Senator Ted Kennedy had died, and the election for his successor in MA was assumed to produce a Democrat, so the partisan make-up of the Senate would not change. Whoops! Sen. Brown, a Republican, won. This meant that the Senate no longer had an unassailable majority, so any one Republican might stall any future vote in the Senate.
This changed the whole political game. The only way to guarantee passage of a health reform law was for the House to vote to accept the Senate version as-is. That would preclude the need for a “Conference”, and the President could directly sign it into law. This was a gigantic ego gulp for House members, and it also explains Speaker Nancy Pelosi’s (true) statement that “We have to vote on the law to know what’s in it.” The House truly had never seen it. They just knew they had to say yes, or the whole effort would fade away.
So, the text of today’s health reform law is the grab-bag hodge-podge of items the Senate had planned to use as bargaining chips & throwaways. It was never, in anyone’s wildest dreams, envisioned or intended to be the law of the land. However, that is what happened, and that’s why it is useless to try to find logic in something never designed to be a logical or coherent document.
It is NOT Obamacare. The President remained aloof to the health reform project. Most Presidents would have been very visibly involved from day one. Some say that he did not want to waste his “honeymoon” & political goodwill on the emotional and often-losing issue of health reform. So, until opposition started to grow to what had become nicknamed Obamacare, and the White House feared that something with the President’s name going down to defeat so soon would undercut the image & influence of President Obama, he did not get really visibly involved until comparatively late in the game. By that time, the text of what is the law had been pretty firmly set. So, failures or unpopular portions of the law cannot be blamed on the President.
The most influential moment in the evolution of the law came at the SPBA 2009 Spring Meeting. Since SPBA members are involved with the largest and broadest range of employers and plans, SPBA meetings are a popular non-political non-lobbying off-the-record brainstorming venue for legislative ideas and regulators. At that 2009 session, several of the staff putting together the Senate version (which became law) brainstormed with the SPBA attendees. The biggest item was that the various fines, fees, limits, caps & transparency imposed on insurance companies would also have been applied to self-funding….even though they made no sense or could not be achieved with self-funding. The 400 people at the SPBA meeting explained that there is no profit anywhere in the self-funding concept, so parts of the legislation related to controlling “profits” were nonsensical & not applicable.

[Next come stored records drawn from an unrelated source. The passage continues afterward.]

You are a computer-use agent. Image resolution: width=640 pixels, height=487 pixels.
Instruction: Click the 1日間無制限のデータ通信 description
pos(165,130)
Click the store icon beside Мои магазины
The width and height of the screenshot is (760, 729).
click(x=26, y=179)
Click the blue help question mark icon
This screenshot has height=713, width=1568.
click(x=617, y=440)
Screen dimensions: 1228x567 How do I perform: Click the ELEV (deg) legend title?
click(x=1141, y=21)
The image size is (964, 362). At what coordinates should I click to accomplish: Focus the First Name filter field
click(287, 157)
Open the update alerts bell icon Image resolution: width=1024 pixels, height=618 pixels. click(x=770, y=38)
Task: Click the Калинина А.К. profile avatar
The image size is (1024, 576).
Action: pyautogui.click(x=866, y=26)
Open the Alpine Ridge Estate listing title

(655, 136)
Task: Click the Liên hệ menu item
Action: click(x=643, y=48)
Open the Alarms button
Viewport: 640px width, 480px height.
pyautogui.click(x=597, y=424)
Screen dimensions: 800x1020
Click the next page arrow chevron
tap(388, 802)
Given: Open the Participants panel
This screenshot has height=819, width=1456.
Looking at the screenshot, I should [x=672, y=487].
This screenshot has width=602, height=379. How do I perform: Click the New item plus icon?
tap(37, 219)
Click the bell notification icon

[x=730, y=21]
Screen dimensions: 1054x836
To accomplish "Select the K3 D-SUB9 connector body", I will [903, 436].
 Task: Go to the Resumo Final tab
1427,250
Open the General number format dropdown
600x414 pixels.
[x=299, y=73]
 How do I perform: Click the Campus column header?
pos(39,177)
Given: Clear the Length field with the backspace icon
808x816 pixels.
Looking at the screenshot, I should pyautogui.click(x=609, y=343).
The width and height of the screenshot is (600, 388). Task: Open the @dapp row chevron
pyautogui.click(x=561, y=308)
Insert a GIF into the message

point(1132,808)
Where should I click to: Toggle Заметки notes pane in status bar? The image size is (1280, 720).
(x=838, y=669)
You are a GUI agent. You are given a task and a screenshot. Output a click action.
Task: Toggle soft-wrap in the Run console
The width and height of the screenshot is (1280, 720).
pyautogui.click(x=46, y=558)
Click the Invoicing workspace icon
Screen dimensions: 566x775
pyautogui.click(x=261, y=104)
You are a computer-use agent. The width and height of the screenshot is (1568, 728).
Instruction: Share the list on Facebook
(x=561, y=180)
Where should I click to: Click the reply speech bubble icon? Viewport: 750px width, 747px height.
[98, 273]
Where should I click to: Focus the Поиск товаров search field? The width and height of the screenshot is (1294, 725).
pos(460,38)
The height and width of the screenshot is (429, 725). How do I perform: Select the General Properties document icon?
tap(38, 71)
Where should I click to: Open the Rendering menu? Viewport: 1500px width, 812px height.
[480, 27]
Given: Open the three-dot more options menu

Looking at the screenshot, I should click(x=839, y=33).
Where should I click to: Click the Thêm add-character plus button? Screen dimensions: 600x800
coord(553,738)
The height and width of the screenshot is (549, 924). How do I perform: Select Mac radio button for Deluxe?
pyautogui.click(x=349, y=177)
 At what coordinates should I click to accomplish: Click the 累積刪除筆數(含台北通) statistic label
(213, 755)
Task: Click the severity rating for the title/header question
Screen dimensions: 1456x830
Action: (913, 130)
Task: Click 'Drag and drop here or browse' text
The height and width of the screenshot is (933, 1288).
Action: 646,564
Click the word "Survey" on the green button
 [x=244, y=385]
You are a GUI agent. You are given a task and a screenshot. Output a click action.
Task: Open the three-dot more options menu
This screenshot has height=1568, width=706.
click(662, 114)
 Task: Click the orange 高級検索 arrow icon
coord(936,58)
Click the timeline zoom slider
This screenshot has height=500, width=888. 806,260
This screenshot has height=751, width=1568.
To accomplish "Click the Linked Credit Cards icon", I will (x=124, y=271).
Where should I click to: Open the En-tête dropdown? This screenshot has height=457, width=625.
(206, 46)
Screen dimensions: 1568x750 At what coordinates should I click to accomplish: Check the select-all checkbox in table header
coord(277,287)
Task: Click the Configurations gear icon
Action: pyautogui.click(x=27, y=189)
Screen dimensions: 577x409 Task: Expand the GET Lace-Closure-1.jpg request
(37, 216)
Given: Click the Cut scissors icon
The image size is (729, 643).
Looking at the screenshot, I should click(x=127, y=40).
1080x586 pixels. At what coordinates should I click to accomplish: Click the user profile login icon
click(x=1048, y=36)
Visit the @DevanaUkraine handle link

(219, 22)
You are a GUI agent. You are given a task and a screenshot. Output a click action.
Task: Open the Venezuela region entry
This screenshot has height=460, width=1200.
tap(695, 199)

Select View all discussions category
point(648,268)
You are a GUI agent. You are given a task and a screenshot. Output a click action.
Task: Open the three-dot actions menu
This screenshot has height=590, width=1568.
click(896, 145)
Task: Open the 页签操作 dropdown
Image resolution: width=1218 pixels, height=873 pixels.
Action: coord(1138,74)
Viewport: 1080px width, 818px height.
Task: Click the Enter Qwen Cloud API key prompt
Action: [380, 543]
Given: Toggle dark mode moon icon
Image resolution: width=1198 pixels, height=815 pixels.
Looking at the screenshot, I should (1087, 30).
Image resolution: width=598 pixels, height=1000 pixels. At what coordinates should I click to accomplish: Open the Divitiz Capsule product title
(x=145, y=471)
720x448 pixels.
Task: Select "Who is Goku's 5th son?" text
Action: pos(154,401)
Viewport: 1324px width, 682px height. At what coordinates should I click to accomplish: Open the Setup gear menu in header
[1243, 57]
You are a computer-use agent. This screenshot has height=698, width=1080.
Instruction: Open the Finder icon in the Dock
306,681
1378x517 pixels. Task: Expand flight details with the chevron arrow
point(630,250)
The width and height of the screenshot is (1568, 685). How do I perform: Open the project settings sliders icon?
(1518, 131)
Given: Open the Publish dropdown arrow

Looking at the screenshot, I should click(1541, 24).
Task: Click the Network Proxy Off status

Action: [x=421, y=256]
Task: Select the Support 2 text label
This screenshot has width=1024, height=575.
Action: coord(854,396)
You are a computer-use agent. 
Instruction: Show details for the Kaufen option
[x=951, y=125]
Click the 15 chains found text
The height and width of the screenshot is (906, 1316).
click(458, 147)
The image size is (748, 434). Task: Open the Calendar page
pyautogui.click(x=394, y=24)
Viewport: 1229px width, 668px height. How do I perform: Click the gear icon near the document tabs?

It was also pointed out that ERISA strict fiduciary duty, transparency & detailed Form 5500 reporting has been applicable to self-funded plans & TPAs since 1974. The result of that discussion is that self-funding is already meeting the intent of ACA, so the onerous rules on fully-insured were not applied to self-funding in the law.
So, the moral of the story is that the text of the law was never envisioned or intended to be a piece of legislation. That’s why the parts don’t fit, and some provisions make no sense. It was a legislative accident of desperation. Congress often likes to pass “something” with a nice name rather than wait and do it right. Also, President Obama should neither be blamed nor given credit for the law, so the Obamacare nickname is inaccurate.
Parting thoughts: Truth is stranger than fiction. + “No one should look too closely at the making of sausage & laws.”